#Evaluating Risk for Loan Approvals

## using GLM prediction model

## Business Value

Being able to accurately assess the risk of a loan application can save a lender the cost of holding too many risky assets. Rather than a credit score or credit history which tracks how reliable borrowers are, we will generate a score of how profitable a loan will be compared to other loans in the past. The combination of credit scores, credit history, and profitability score will help increase the bottom line for financial institution.

Having a interporable model that a loan officer can use before performing a full underwriting can provide immediate estimate and response for the borrower and a informative view for the lender.

In this notebook we're playing the role of a Data Scientist and building an elementary model which our Dev Ops team will publish.

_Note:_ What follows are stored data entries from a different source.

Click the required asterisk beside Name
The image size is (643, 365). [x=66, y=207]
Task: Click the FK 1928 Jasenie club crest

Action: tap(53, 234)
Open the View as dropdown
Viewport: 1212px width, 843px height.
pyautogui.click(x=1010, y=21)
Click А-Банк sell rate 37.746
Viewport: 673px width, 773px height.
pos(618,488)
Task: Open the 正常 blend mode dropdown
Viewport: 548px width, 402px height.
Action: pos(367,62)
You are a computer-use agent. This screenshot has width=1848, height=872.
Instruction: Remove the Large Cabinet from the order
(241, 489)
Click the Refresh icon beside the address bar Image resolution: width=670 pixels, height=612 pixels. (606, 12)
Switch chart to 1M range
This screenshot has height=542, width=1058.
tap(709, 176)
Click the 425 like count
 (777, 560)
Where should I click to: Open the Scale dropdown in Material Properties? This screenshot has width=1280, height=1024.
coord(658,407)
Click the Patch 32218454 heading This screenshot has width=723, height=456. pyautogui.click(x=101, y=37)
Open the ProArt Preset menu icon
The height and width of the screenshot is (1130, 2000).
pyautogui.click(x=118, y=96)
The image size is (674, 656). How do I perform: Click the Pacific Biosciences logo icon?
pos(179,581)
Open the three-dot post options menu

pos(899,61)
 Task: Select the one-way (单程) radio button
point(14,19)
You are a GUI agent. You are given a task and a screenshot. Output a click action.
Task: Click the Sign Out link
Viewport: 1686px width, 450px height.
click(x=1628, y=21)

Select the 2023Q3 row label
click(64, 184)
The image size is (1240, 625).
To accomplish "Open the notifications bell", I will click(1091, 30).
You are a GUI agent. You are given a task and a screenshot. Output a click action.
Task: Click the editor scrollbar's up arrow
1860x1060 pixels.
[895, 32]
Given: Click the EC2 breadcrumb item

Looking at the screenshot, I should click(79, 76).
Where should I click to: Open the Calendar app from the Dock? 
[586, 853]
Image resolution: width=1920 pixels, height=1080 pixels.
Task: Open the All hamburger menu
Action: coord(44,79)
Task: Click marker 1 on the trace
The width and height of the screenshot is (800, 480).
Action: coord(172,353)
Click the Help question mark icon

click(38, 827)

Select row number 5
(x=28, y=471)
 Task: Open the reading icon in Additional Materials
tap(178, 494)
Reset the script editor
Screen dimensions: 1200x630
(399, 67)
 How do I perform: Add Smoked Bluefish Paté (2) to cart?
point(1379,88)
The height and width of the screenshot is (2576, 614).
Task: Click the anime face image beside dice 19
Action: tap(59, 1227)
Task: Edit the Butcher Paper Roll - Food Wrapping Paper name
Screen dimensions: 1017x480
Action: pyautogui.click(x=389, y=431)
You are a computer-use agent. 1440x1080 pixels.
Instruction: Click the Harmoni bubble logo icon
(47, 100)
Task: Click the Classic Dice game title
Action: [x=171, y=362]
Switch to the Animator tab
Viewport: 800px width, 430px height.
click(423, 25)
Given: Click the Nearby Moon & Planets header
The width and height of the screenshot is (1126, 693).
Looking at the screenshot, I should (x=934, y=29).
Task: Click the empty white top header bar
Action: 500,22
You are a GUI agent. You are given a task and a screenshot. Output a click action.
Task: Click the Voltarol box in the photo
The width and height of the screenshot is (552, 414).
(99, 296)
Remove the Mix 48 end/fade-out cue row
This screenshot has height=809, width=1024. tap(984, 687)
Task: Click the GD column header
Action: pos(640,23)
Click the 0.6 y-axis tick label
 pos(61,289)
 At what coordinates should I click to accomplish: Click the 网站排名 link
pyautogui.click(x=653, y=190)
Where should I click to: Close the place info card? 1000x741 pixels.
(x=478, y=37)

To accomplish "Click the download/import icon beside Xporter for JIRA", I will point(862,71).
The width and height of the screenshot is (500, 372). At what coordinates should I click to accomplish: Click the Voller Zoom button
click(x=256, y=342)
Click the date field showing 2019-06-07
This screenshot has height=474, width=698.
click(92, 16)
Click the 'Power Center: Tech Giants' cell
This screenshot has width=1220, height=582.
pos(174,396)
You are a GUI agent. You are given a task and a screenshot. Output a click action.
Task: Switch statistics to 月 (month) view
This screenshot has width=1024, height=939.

Data is again Loan dataset - free and publicaly available. More: https://www.kaggle.com/wendykan/lending-club-loan-data

-sandbox
### Tracking Experiments with MLflow

Over the course of the machine learning lifecycle, data scientists test many different models from various libraries with different hyperparemeters.  Tracking these various results poses an organizational challenge.  In brief, storing experiements, results, models, supplementary artifacts, and code creates significant challenges in the machine learning lifecycle.

MLflow Tracking is a logging API specific for machine learning and agnostic to libraries and environments that do the training.  It is organized around the concept of **runs**, which are executions of data science code.  Runs are aggregated into **experiments** where many runs can be a part of a given experiment and an MLflow server can host many experiments.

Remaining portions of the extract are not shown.